The MSRB will be acutely sensitive to, and will consider whether further
rulemaking would be appropriate in the event of, any significant failures in
the further development of the disclosure dissemination system or in the
efficacy of this dissemination system to address the MSRB’s stated investor
protection concerns.
Effective
Date
The MSRB has requested that the SEC delay the effectiveness of the
proposed interpretation until the 60th calendar day after SEC approval to provide
dealers with sufficient time to establish appropriate compliance procedures.
The MSRB reminds dealers that the obligations
established under the 2002 Notice will continue to apply until the proposed
interpretation becomes effective.
Dealers are urged to comply with the proposed interpretation as soon as
practicable after SEC approval.
* * * * *
Questions
regarding the proposed interpretation may be directed to Ernesto A. Lanza,
Senior Associate General Counsel, Jill C. Finder, Assistant General Counsel, or
Ghassan Hitti, Assistant General
Counsel.
* * * * *
INTERPRETATION
ON CUSTOMER PROTECTION OBLIGATIONS RELATING TO THE MARKETING OF 529 COLLEGE
SAVINGS PLANS
The Municipal Securities Rulemaking
Board (“MSRB”) is publishing this interpretation to ensure that brokers,
dealers and municipal securities dealers (“dealers”) effecting transactions in
the 529 college savings plan market fully understand their fair practice and
disclosure duties to their customers.[1]
Basic Customer
Protection Obligation
At the
core of the MSRB’s customer protection rules is Rule G-17, which provides that,
in the conduct of its municipal securities activities, each dealer shall deal
fairly with all persons and shall not engage in any deceptive, dishonest or
unfair practice. The rule encompasses
two basic principles: an anti-fraud
prohibition similar to the standard set forth in Rule 10b-5 adopted by the
Securities and Exchange Commission (“SEC”) under the Securities Exchange Act of
1934 (the “Exchange Act”), and a general duty to deal fairly even in the
absence of fraud. All activities of
dealers must be viewed in light of these basic principles, regardless of
whether other MSRB rules establish specific requirements applicable to such
activities.
Disclosure
The MSRB has interpreted Rule G-17 to require
a dealer, in connection with any transaction in municipal securities, to
disclose to its customer, at or prior to the sale of the securities to the
customer (the “time of trade”), all material facts about the transaction known
by the dealer, as well as material facts about the security that are reasonably
accessible to the market.[2] This duty applies to any dealer transaction
in a 529 college savings plan interest regardless of whether the transaction
has been recommended by the dealer.
Many states offer
favorable state tax treatment or other valuable benefits to their residents in
connection with investments in their own 529 college savings plan.
In the case of sales of out-of-state 529
college savings plan interests to a customer, the MSRB views Rule G-17 as
requiring a dealer to make, at or prior to the time of trade, additional
disclosures that:
(i) depending upon the laws of the home
state of the customer or designated beneficiary, favorable state tax treatment
or other benefits offered by such home state for investing in 529 college
savings plans may be available only if the customer invests in the home state’s
529 college savings plan;
(ii) any state-based benefit offered with
respect to a particular 529 college savings plan should be one of many
appropriately weighted factors to be considered in making an investment
decision; and
(iii) the customer should consult with his or
her financial, tax or other adviser to learn more about how state-based
benefits (including any limitations) would apply to the customer’s specific
circumstances and also may wish to contact his or her home state or any other
529 college savings plan to learn more about the features, benefits and
limitations of that state’s 529 college savings plan.

☆ ☆ ☆ ☆ ☆

■ Problem 1
In the MSRB notice on 529 college savings plans, why did the MSRB ask the SEC to delay when the proposed interpretation takes effect?

■ Information provided
☆ ☆ ☆ ☆ ☆

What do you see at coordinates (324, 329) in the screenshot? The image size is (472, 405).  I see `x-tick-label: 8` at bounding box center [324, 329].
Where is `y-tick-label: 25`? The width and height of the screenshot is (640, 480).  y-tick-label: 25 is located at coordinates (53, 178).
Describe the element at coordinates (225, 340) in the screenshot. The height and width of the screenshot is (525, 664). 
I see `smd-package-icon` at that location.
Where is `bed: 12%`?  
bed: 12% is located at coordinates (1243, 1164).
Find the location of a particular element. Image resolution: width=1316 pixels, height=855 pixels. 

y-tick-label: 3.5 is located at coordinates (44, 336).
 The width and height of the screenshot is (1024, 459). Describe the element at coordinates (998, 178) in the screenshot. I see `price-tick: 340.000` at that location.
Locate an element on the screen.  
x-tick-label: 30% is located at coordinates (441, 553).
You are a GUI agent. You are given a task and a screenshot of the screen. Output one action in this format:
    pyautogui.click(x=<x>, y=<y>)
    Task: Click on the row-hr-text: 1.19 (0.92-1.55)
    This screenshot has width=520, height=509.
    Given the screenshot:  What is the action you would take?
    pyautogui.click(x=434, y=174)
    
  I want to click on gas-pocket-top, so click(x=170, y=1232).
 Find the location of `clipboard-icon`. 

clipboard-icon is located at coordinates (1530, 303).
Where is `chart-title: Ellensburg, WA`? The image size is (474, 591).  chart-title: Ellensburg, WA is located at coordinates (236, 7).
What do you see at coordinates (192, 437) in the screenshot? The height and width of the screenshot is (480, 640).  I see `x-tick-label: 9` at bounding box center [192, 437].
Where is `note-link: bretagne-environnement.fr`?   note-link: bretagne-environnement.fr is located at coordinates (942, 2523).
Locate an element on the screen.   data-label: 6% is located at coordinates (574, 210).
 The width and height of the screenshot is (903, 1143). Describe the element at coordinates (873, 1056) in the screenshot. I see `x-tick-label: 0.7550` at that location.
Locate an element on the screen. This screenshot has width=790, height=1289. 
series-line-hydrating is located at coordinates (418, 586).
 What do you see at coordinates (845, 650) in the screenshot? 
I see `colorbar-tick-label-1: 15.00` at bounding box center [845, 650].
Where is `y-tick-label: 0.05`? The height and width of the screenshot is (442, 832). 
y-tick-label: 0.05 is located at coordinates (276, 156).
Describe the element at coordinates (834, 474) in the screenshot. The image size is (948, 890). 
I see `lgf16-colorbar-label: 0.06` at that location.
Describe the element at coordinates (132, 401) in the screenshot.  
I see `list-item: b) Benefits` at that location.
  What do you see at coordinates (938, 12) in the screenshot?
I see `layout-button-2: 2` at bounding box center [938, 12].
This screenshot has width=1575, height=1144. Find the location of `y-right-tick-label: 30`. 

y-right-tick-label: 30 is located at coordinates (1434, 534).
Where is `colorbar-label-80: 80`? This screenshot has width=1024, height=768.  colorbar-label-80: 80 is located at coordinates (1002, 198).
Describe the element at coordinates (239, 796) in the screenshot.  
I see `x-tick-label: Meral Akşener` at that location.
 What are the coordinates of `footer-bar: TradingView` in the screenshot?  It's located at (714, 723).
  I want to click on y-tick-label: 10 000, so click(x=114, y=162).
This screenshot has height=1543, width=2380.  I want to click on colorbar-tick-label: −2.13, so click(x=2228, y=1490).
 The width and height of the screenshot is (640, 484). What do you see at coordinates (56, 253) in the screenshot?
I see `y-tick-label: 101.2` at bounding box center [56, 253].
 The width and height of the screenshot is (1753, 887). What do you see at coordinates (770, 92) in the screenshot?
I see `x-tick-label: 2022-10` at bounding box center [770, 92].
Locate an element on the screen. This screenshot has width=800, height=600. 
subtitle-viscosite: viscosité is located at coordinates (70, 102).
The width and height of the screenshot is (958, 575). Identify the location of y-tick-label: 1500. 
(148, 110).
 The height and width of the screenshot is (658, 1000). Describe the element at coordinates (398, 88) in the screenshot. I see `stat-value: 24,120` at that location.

☆ ☆ ☆ ☆ ☆

■ Problem 2
Rewrite the entries as a numbered list from the line containing "Describe the element at coordinates (132, 401)" down to the line containing "y-right-tick-label: 30 is", both included. Leave out blank lines.

■ Task answer 1
The MSRB asked the SEC to delay the effective date until the 60th calendar day after SEC approval. This gives dealers enough time to set up proper compliance procedures.

■ Task answer 2
1. Describe the element at coordinates (132, 401) in the screenshot.  
2. I see `list-item: b) Benefits` at that location.
3.   What do you see at coordinates (938, 12) in the screenshot?
4. I see `layout-button-2: 2` at bounding box center [938, 12].
5. This screenshot has width=1575, height=1144. Find the location of `y-right-tick-label: 30`. 
6. y-right-tick-label: 30 is located at coordinates (1434, 534).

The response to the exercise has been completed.